Zigbee lighting has observably sequential settings changes

Hi,

I’ve just started out with Zigbee because I bought a house with 90mm downlights, making my existing B22 lights incompatible.

I decided to go with these Nue 9W RGBW downlights and a locally bought Philips Hue Bridge.

I’ve added the Philips Hue integration and I also have the Philips Hue Android app.
Both Home Assistant and the Hue app can control the lights just fine, but I noticed that there is a distinctly sequential pathway when light settings are changed. The issue is consistent between both HA and Hue.

One example would be that if I were to change the colour from white to red, the lights would quickly change one at a time until they are all red. This is fine while I’m testing with only 4 lights, but once I fit out the rest of the house, I can see this being annoying.
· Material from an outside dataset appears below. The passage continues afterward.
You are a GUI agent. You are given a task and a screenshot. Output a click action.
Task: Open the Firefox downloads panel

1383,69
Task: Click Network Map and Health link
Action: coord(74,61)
The total time for all 4 lights to change is roughly 1 second.
The same is true for turning the lights on, and off, and changing any other settings, including applying scenes through the Hue app.
The end goal is for HA to manage everything, but I’m still in the early stages with this lighting system.

I’m new to ZigBee so I don’t really know what this is meant to look like. Is Zigbee passing commands linearly through the mesh from one light to another at such a slow data rate that I can see the command move through the lights? Or is there something wrong with my ZigBee network?
Maybe data loss could also explain this behavior, but since it’s 100% repeatable and the timing seems to be consistent, I’m not so sure.

Thanks,
Dan

Update:
This has sort of gone away or reduced on its own. 1 light still occasionally lags the other 3 by a small amount. I’m waiting on 8 more lights to see if quantity has an effect.

Are you using an automation I’m HA to turn the bulbs on? If you are have you used the Parallel action to have them all turning on at the same time? You didn’t really explain what you have setup in HA specifically.

I have 3 bulbs, WiFi, in a storage room with a ZigBee switch to turn them on. I used the parallel action setup in order to get them to all turn on at the same time instead of 1-by-1.

In HA I was using manual controls on the group from the dashboard.
In Hue I was using manual controls, scenes, and whatever else on the group.

OK, so I do have a Group in HA for all 3 bulbs however I don’t have my automation that is triggered off of the button setup to use it. The reason is that my button is setup with a single/double/hold trigger automation that will turn on only 1-3 bulbs depending on the type of trigger. In the case of a build of my button I have a single action setup that will either turn all the bulbs on in parallel or turn them off in parallel. I may have set that up before creating the group.

I’ll have to check but I may also be using that group in my Vacation mode automation.

Thanks Tim,

Do your lights change state sequentially or all at the same time?

The point of my post is that I don’t know what normal is for Zigbee. Either my setup has a problem, or maybe this is just normal behavior.

My lights all change at the same time, or nearly at the same time with maybe only a super short delay, when I use the parallel action setup. However, my bulbs are WiFi and turned on as a result of my ZigBee switch as the trigger. I just tried my HA light group and my bulbs all turned on at the same time.

I’m thinking that this may in fact be a Zigbee2MQTT issue. I’m not sure if each bulb has it’s own topics in the MQTT broker. HA has to drop an individual message into MQTT for each bulb and then Z2M has to pickup those messages and process them. That could present a message processing timing issue causing your bulbs to not turn on all at once. If you use an MQTT client to watch the MQTT messages you should see how the messages for the bulbs are coming in and being processed. With MQTT a single topic has messages that need to be processed sequentially. If there are multiple topics then it is more likely that the messages can be picked up and processed at the same time.

I have it on my list to get some ZigBee bulbs to eventually replace my WiFi bulbs as I want to limit the number of IoT/smart devices on my WiFi. I’ll be curious to test that out myself.

Thanks but this post is about Zigbee end devices. I’m asking if Zigbee is the reason my Zigbee lights are noticeably sequential.
I’ll double check the wording of my question later. Maybe I need to clear it up a bit. Sorry about that.

@Mortalitas yeah, it very well could be a result of it being ZigBee bulbs, though I hope there is a good solution since I want to move to ZigBee bulbs. Hopefully someone else can chime in as well.

@Mortalitas do you by chance have a ZigBee switch for controlling your ZigBee bulbs? If so I’m thinking what might help you out is to setup Binding in Z2M so that your ZigBee siwtch directly talks/controls your bulbs. Z2M also has it’s own Scene configuration & Group configuration as well that might also be something to consider using. I know that this takes things outside of Home Assistance but bring these features closer to the devices might help with things like delays. Using Binding would also allow your switches to control your bulbs even if HA or Z2M is down.